Repeat the listing below in full.

------ The records

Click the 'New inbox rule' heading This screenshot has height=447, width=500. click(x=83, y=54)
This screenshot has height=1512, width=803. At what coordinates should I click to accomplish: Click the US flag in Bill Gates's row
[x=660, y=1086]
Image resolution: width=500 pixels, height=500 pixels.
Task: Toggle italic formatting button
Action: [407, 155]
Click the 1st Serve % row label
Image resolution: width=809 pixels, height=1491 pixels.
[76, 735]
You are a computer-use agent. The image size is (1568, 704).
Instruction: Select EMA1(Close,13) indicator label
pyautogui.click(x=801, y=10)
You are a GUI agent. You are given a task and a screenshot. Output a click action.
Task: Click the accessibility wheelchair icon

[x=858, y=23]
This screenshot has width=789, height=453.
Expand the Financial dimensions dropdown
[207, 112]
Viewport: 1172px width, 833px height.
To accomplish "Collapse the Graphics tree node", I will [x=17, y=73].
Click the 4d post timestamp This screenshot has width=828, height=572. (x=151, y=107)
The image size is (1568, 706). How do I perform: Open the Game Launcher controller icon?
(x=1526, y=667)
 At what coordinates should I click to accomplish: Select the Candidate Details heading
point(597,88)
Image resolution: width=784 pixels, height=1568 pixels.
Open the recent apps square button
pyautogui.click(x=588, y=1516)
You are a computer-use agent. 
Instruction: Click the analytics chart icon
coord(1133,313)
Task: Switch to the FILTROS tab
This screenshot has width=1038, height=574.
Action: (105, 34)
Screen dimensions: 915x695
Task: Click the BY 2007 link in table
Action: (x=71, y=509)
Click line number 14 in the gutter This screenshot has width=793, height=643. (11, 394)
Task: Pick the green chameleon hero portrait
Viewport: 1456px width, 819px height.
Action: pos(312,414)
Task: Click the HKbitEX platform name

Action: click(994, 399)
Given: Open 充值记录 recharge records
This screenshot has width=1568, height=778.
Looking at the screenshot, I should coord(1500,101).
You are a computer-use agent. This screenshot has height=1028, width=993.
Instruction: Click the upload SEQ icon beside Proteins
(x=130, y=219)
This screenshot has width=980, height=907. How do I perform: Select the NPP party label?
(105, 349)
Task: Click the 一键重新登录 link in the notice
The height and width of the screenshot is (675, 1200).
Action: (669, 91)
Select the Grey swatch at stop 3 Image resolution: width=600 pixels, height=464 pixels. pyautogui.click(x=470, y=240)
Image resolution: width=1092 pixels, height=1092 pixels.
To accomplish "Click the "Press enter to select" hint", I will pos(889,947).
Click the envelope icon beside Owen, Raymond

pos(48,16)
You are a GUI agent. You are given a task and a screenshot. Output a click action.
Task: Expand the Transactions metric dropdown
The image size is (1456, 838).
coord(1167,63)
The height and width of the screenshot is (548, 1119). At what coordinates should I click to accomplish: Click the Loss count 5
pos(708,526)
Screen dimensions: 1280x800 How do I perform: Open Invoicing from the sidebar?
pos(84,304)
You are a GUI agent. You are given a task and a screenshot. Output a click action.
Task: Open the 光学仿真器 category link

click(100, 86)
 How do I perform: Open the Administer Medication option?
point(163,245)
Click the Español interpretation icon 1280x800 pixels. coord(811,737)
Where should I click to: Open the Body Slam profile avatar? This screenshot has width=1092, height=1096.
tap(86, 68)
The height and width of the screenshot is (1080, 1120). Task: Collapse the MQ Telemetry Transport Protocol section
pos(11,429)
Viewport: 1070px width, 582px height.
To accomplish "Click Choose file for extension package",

------------

-- Your solution --
Click the 'New inbox rule' heading This screenshot has height=447, width=500. click(x=83, y=54)
This screenshot has height=1512, width=803. At what coordinates should I click to accomplish: Click the US flag in Bill Gates's row
[x=660, y=1086]
Image resolution: width=500 pixels, height=500 pixels.
Task: Toggle italic formatting button
Action: [407, 155]
Click the 1st Serve % row label
Image resolution: width=809 pixels, height=1491 pixels.
[76, 735]
You are a computer-use agent. The image size is (1568, 704).
Instruction: Select EMA1(Close,13) indicator label
pyautogui.click(x=801, y=10)
You are a GUI agent. You are given a task and a screenshot. Output a click action.
Task: Click the accessibility wheelchair icon

[x=858, y=23]
This screenshot has width=789, height=453.
Expand the Financial dimensions dropdown
[207, 112]
Viewport: 1172px width, 833px height.
To accomplish "Collapse the Graphics tree node", I will [x=17, y=73].
Click the 4d post timestamp This screenshot has width=828, height=572. (x=151, y=107)
The image size is (1568, 706). How do I perform: Open the Game Launcher controller icon?
(x=1526, y=667)
 At what coordinates should I click to accomplish: Select the Candidate Details heading
point(597,88)
Image resolution: width=784 pixels, height=1568 pixels.
Open the recent apps square button
pyautogui.click(x=588, y=1516)
You are a computer-use agent. 
Instruction: Click the analytics chart icon
coord(1133,313)
Task: Switch to the FILTROS tab
This screenshot has width=1038, height=574.
Action: (105, 34)
Screen dimensions: 915x695
Task: Click the BY 2007 link in table
Action: (x=71, y=509)
Click line number 14 in the gutter This screenshot has width=793, height=643. (11, 394)
Task: Pick the green chameleon hero portrait
Viewport: 1456px width, 819px height.
Action: pos(312,414)
Task: Click the HKbitEX platform name

Action: click(994, 399)
Given: Open 充值记录 recharge records
This screenshot has width=1568, height=778.
Looking at the screenshot, I should coord(1500,101).
You are a computer-use agent. This screenshot has height=1028, width=993.
Instruction: Click the upload SEQ icon beside Proteins
(x=130, y=219)
This screenshot has width=980, height=907. How do I perform: Select the NPP party label?
(105, 349)
Task: Click the 一键重新登录 link in the notice
The height and width of the screenshot is (675, 1200).
Action: (669, 91)
Select the Grey swatch at stop 3 Image resolution: width=600 pixels, height=464 pixels. pyautogui.click(x=470, y=240)
Image resolution: width=1092 pixels, height=1092 pixels.
To accomplish "Click the "Press enter to select" hint", I will pos(889,947).
Click the envelope icon beside Owen, Raymond

pos(48,16)
You are a GUI agent. You are given a task and a screenshot. Output a click action.
Task: Expand the Transactions metric dropdown
The image size is (1456, 838).
coord(1167,63)
The height and width of the screenshot is (548, 1119). At what coordinates should I click to accomplish: Click the Loss count 5
pos(708,526)
Screen dimensions: 1280x800 How do I perform: Open Invoicing from the sidebar?
pos(84,304)
You are a GUI agent. You are given a task and a screenshot. Output a click action.
Task: Open the 光学仿真器 category link

click(100, 86)
 How do I perform: Open the Administer Medication option?
point(163,245)
Click the Español interpretation icon 1280x800 pixels. coord(811,737)
Where should I click to: Open the Body Slam profile avatar? This screenshot has width=1092, height=1096.
tap(86, 68)
The height and width of the screenshot is (1080, 1120). Task: Collapse the MQ Telemetry Transport Protocol section
pos(11,429)
Viewport: 1070px width, 582px height.
To accomplish "Click Choose file for extension package",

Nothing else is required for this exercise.